そんな作戦、本人が聞いたら一体どう思うだろうか。
「ネコメちゃんを藤宮に狙わせる予定だったんだよ。俺たち三人はその護衛だったんだ」
通路を挟んだ席からトシが言葉を挟んだ。
「トシ、お前何でもかんでも喋るんじゃ……‼」
「ダチに大事な話を秘密にされる方がしんどいもんなんだよ。お前はまだ分かんねえのか⁉」
自分の話と重ね合わせたのか、トシは声を荒げた。
「……バカ野郎」
沈黙は金、雄弁は銀。話すことで相手に余計な心労を与えることだってあるんだ。
「……三人ということは、もしかして」
「ああ、ネコメの護衛は俺とトシ、それと東雲だ」
俺の返答に得心がいったように、ネコメは額に手の甲を当てて座席の背もたれに体を預けた。

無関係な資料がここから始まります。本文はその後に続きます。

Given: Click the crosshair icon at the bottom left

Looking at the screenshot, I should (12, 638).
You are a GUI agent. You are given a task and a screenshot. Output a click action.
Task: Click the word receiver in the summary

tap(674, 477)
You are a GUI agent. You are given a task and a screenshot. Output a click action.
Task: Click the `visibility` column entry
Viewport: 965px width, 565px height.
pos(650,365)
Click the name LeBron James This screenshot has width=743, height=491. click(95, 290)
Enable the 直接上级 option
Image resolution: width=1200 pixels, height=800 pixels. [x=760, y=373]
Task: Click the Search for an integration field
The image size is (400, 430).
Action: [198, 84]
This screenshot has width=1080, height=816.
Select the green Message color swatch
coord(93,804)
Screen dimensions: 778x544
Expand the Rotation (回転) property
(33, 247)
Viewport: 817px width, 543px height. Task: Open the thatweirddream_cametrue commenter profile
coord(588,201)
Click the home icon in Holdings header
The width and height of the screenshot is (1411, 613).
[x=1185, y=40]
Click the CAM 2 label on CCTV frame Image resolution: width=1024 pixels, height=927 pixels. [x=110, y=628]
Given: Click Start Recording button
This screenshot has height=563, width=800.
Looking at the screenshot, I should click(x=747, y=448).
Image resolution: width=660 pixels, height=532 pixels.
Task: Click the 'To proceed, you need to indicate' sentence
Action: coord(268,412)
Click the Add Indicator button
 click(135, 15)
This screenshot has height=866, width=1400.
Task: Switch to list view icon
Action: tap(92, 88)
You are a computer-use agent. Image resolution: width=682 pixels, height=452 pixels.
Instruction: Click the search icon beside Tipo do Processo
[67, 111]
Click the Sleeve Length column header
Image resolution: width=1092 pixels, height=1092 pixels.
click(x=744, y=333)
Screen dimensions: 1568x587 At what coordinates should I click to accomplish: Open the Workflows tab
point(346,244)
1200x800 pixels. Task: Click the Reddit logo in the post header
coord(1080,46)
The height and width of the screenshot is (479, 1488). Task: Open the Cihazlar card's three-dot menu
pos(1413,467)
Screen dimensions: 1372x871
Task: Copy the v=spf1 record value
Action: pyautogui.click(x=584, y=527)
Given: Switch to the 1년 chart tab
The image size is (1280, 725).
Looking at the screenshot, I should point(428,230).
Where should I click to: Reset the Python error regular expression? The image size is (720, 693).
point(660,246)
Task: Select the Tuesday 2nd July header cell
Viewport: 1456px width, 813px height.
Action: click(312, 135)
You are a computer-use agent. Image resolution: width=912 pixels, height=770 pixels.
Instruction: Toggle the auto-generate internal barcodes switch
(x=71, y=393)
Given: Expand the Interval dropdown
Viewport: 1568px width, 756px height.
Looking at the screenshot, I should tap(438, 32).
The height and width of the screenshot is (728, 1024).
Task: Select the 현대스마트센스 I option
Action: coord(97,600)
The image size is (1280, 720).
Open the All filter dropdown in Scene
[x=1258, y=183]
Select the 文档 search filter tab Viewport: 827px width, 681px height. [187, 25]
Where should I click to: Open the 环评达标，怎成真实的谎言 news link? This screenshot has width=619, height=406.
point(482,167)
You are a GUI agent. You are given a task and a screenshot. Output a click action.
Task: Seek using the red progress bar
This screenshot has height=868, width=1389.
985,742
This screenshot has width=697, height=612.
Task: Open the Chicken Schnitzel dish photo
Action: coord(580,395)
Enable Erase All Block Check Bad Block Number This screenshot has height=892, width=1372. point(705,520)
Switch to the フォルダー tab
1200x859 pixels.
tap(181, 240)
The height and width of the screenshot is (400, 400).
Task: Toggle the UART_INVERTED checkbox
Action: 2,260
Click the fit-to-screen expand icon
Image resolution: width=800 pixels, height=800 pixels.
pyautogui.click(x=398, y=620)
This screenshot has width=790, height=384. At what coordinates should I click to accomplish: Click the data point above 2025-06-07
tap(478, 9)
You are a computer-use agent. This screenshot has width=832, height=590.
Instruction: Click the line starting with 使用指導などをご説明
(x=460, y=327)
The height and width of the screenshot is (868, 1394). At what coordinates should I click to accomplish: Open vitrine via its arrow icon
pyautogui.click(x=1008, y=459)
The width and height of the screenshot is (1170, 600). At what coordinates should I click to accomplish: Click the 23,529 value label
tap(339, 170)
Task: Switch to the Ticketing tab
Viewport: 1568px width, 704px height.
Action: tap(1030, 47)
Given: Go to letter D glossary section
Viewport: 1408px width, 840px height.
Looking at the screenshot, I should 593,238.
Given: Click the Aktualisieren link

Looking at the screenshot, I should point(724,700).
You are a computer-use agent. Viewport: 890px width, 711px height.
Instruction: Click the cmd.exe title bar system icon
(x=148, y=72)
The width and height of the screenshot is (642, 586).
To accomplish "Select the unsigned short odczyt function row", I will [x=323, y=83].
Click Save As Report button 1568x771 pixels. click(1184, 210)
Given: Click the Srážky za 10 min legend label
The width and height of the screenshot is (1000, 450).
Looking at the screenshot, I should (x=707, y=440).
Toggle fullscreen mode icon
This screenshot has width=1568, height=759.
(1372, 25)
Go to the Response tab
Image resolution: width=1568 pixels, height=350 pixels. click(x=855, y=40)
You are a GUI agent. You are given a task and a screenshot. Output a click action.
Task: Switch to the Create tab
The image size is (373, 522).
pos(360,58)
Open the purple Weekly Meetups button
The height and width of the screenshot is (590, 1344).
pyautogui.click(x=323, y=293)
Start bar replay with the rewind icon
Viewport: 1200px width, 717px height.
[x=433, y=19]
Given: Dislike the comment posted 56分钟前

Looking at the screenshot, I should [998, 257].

自分の与り知らないところで、友人の東雲が自分を守るために親のしがらみと向き合っていた。その事実は、ネコメにとってショックなことだろう。
「それで……。八雲ちゃんは、あんなに……」
「……すまん、口止めされてたんだ」
俺はショックを受けるネコメに、そんな言い訳じみたことしか言えなかった。
「悟志君は、どうして? あの事件には無関係なはずですよね?」
「……異能で大地から聞き出したんだ。その、東雲さんのことも」
懺悔するように呟いたトシの言葉を、ネコメは黙って聞いていた。本当は異能の乱用について説教の一つでもしたいのかもしれないが、口を開きかけたところで諏訪先輩が再びマイクに向かって喋り始めた。
「中部支部からの要請は、事件の進捗に関しての説明会。重大事件ということで、中部支部所属の動ける霊官は全員召集されて説明を受けるわ。主な内容として……」
そして、次の言葉で車内は一気に静まり返る。